---------- Material to process

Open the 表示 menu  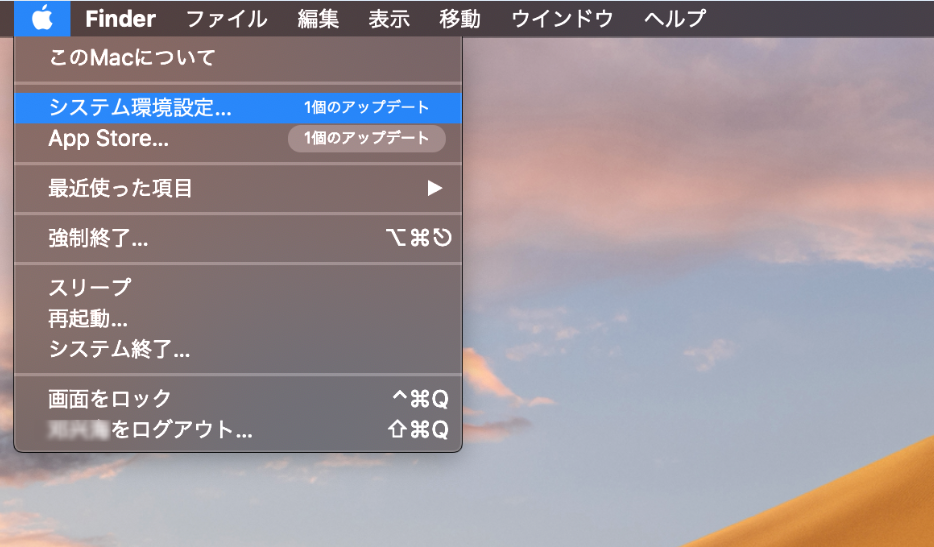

--------------------
---------- Material to process

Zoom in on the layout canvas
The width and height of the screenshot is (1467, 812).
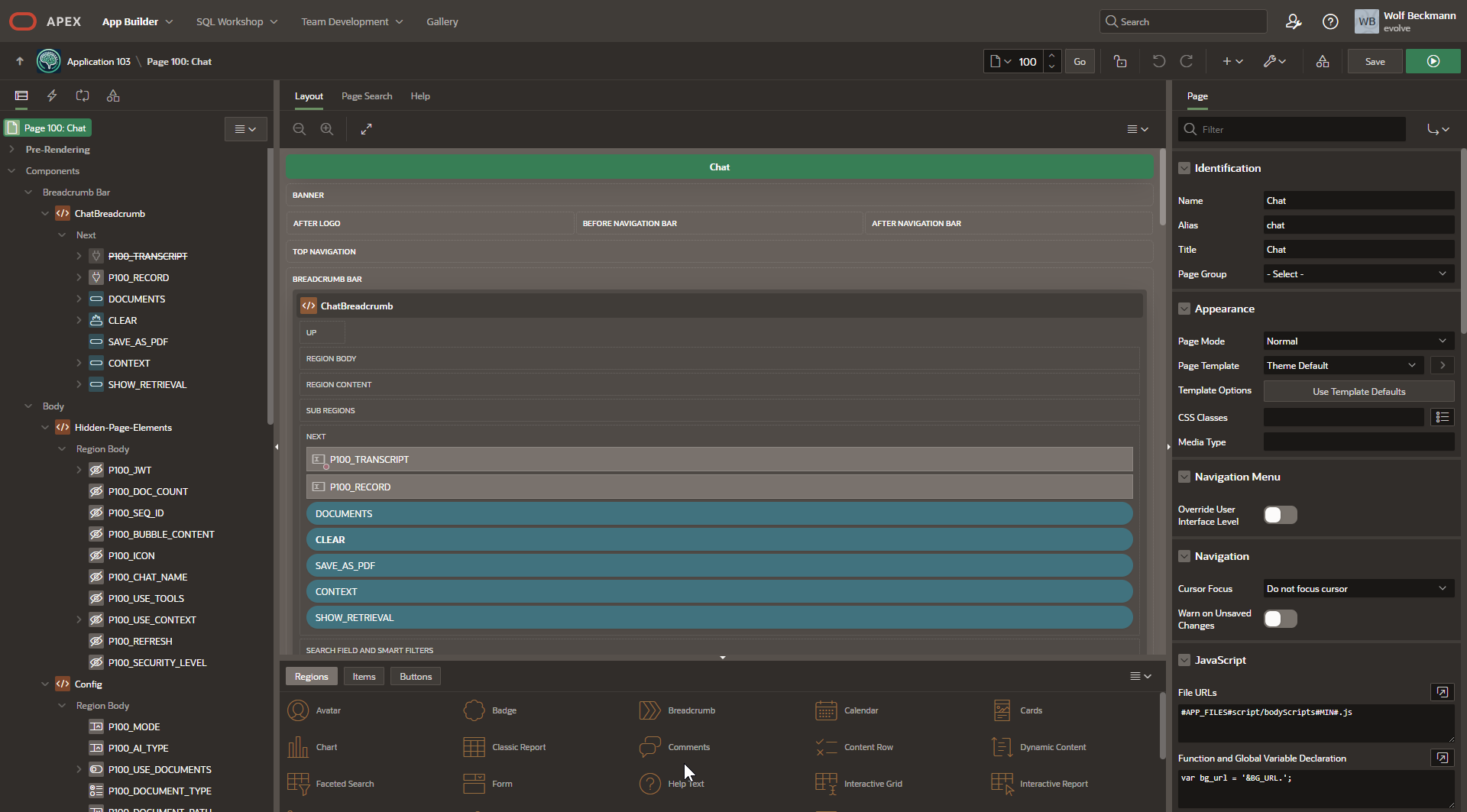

--------------------
---------- Material to process

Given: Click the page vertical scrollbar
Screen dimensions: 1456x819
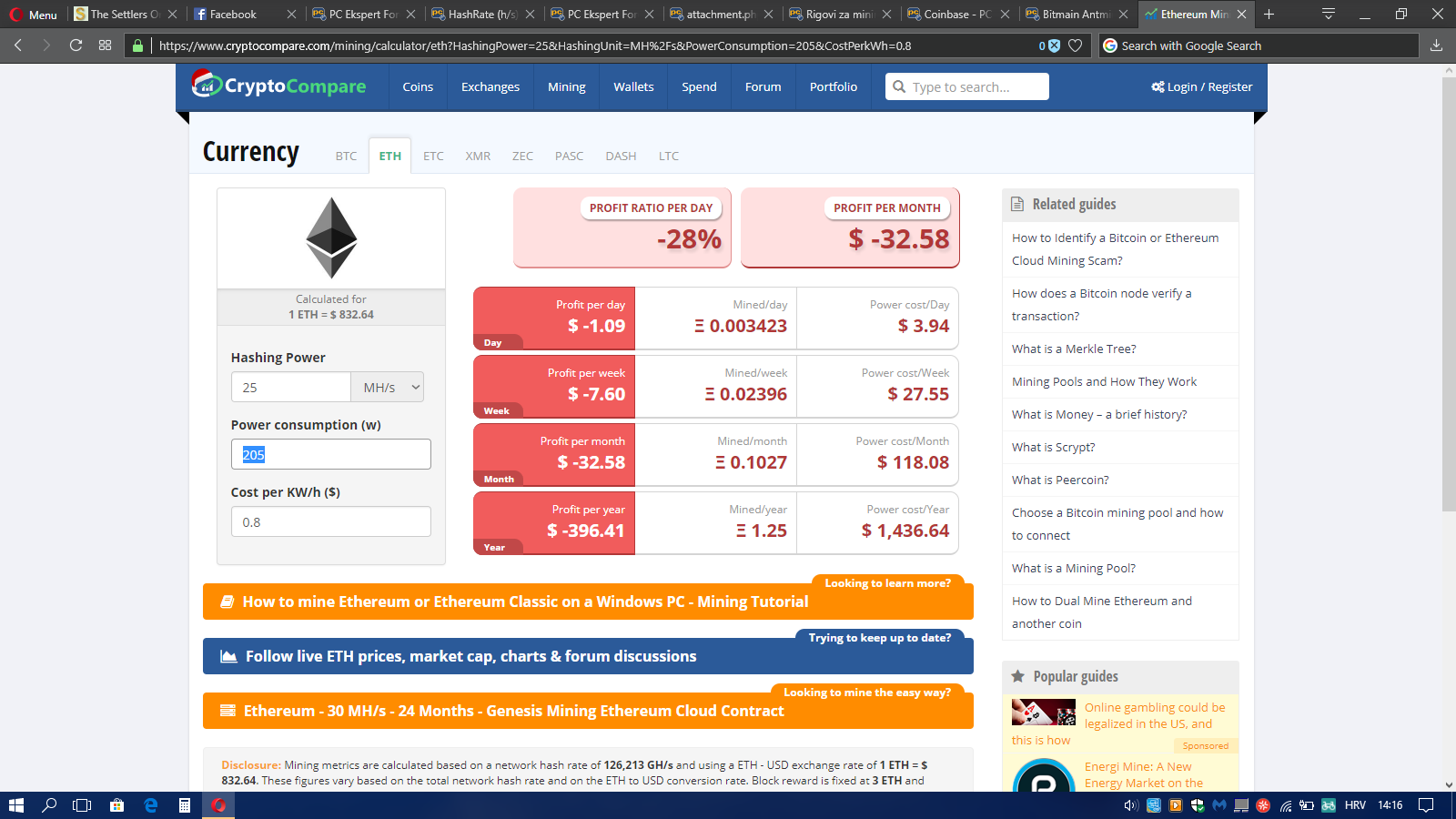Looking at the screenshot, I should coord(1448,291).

--------------------

**Exercise prompt**
Beginning at the line with "Zoom in on the layout canvas" and ending at the line with "The width and", reproduce each line of the data above exactly, and add no other lines.

**Response below**
Zoom in on the layout canvas
The width and height of the screenshot is (1467, 812).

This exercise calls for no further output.